Leading up to a snowy New Year’s Eve like this it’s all you need: a glass of wine for yourself and a little sweater for the baby.
This girl on the left is my first child, born the last hour of the last day of that Big Bicentennial year. It’s her birthday today.
She came with me to an Elton John concert in July of that year, though she was incognito at the time, just the mere suggestion of a person, hiding under my ’70s style floor-flower-child dress.
She has come with me on many adventures. I stopped teaching just a week before her birth so she came with me through the whole alphabet and all the songs on both the Sesame Street AND the MisterRogers albums. She was practically reciting the Preamble to the Constitution before it dawned on me that really I wasn’t actually in the classroom anymore so we could probably take things a little easier than I had done in the years of the lesson plans.
She came with me when we joined that food co-op the summer she I was a vegetarian. and immediately got lost, clumping off in her little white baby shoes and tucking herself under this vast plastic rice bin mounted to one of the walls, I remember that like it was yesterday. I was so traumatized I never went back there again.
The years passed. I started learning what codependency was when she was 14 and told her everything I was learning as I was learning it. It was the end of a long period in my life when I was always trying to save people, save the whole known world, but thank God a friend clued me in on the fact that there was a name for this behavior that appears so predictably in children who grow up in a house where an alcoholic parent figure reside, (or in my case had resided.

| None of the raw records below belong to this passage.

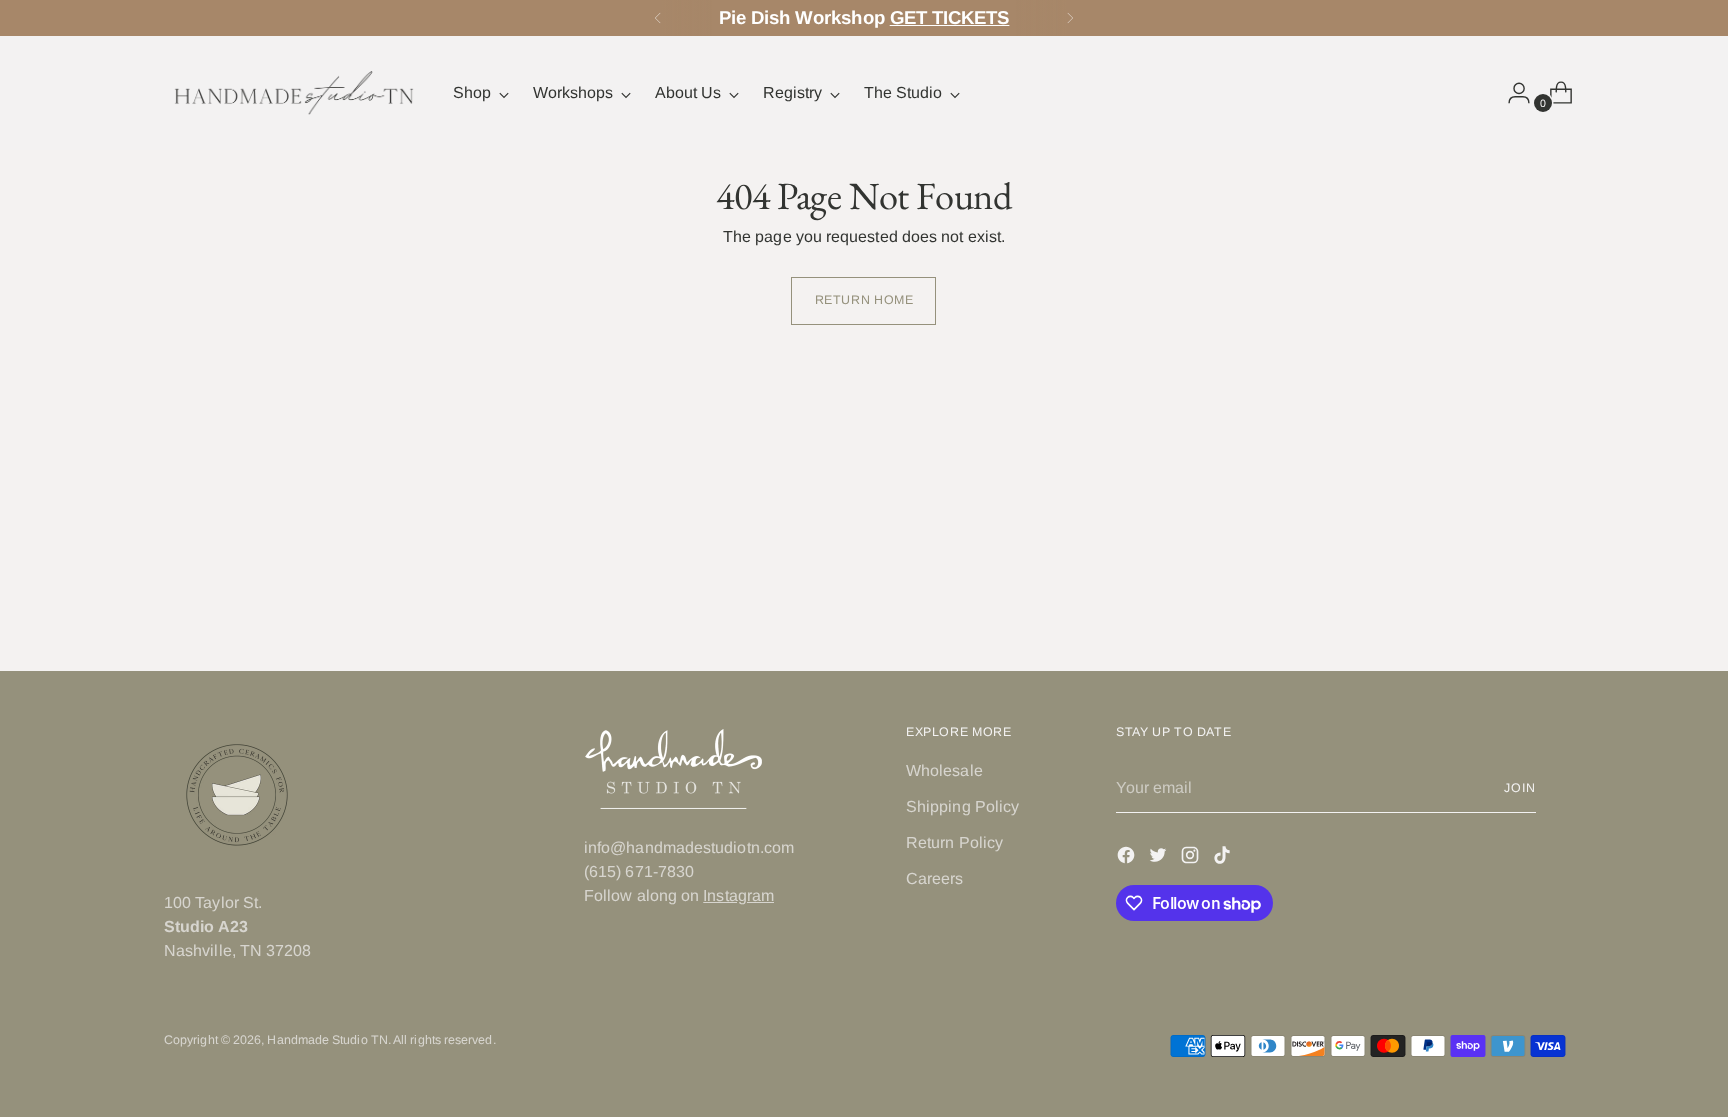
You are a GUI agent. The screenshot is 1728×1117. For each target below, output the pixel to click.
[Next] (1070, 18)
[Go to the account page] (1511, 93)
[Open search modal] (1469, 93)
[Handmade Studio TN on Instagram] (1192, 858)
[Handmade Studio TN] (294, 93)
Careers (935, 878)
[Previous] (658, 18)
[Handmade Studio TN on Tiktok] (1224, 858)
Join (1520, 788)
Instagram (738, 895)
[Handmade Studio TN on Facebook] (1128, 858)
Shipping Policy (962, 806)
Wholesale (944, 770)
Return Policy (954, 842)
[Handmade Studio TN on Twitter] (1160, 858)
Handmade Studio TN (327, 1040)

The friend was actually one of my former students, by then in recovery himself, who explain to me how all this worked and when my eyes opened they opened the whole way, so wide that one day in the car I said to this 14-year-old, “Carr, I’m afraid I haven’t modeled very healthy behavior for you with all my crazy rescuing attempts.
“It’s fine,” she said kindly, acknowledging in that small sweet way the truth of the matter. “I think I’m turning out OK.”

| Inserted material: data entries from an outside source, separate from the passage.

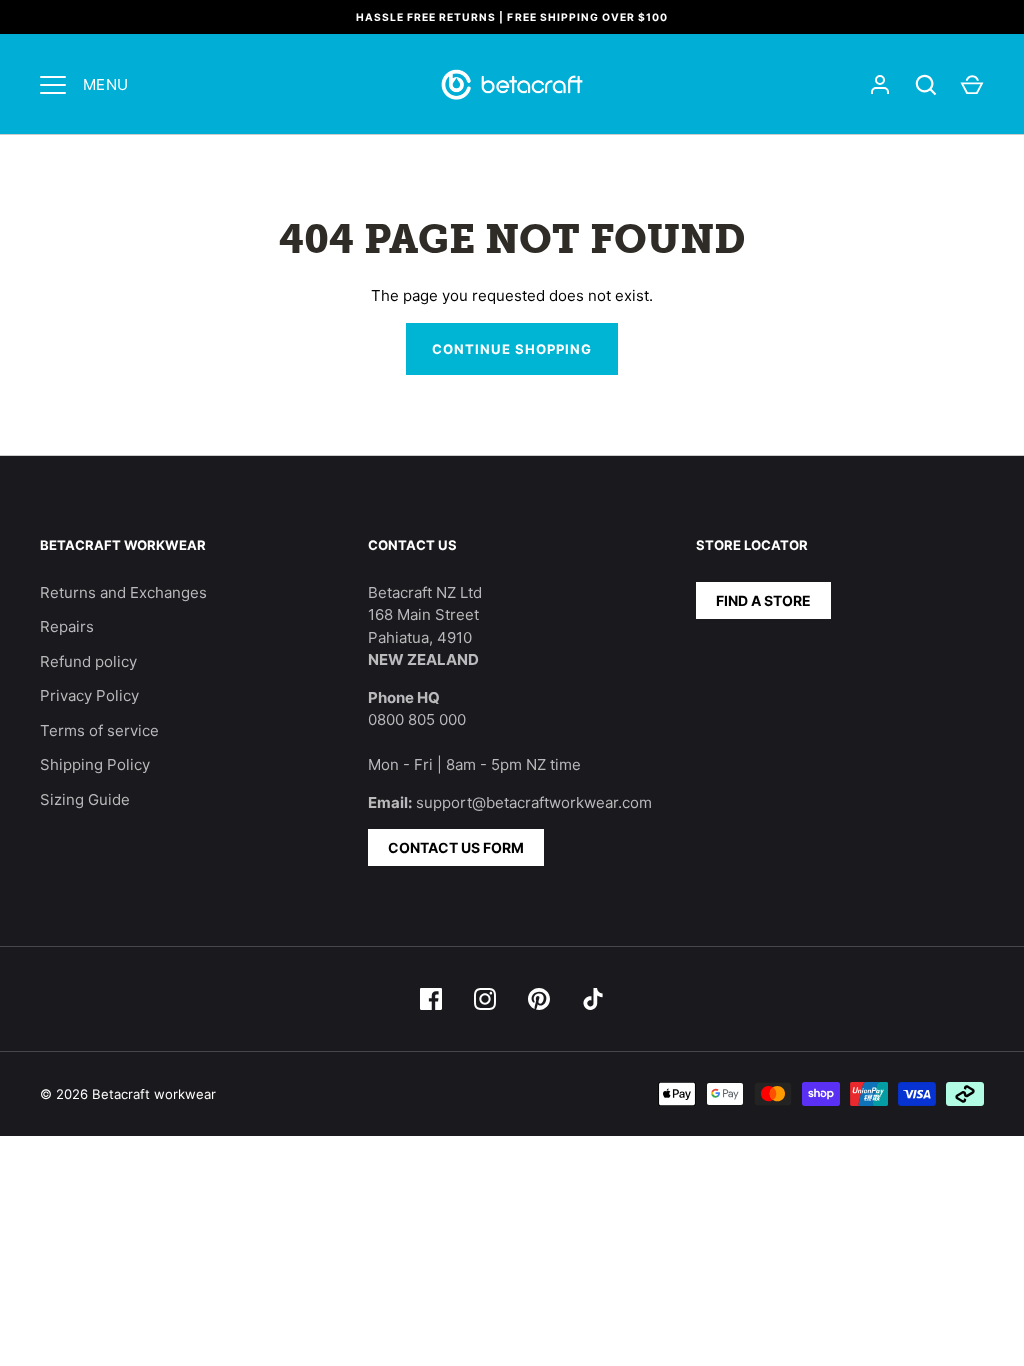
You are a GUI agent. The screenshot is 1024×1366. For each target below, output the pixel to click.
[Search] (926, 85)
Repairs (67, 626)
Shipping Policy (95, 764)
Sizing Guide (85, 799)
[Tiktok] (593, 999)
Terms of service (99, 730)
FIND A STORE (763, 600)
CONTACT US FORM (456, 847)
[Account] (880, 85)
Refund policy (88, 661)
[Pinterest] (539, 999)
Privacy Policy (89, 695)
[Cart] (972, 85)
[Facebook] (431, 999)
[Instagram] (485, 999)
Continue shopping (512, 349)
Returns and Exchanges (123, 592)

And she was fine and she did turn out OK, more than OK, in fact Even now, anytime I need a quick refresher on boundary issues, she provides it for me right quick.
I may not see her on this her birthday – as a mother of three young children, she’s pretty booked today; but I will surely think of her: the way she looked as a baby, and the way she looked as a six-year-old below and wish her many great years of looking after her own dear ones when the days are warm and coming into the room when days are cold with a glass of wine and a tiny sweater.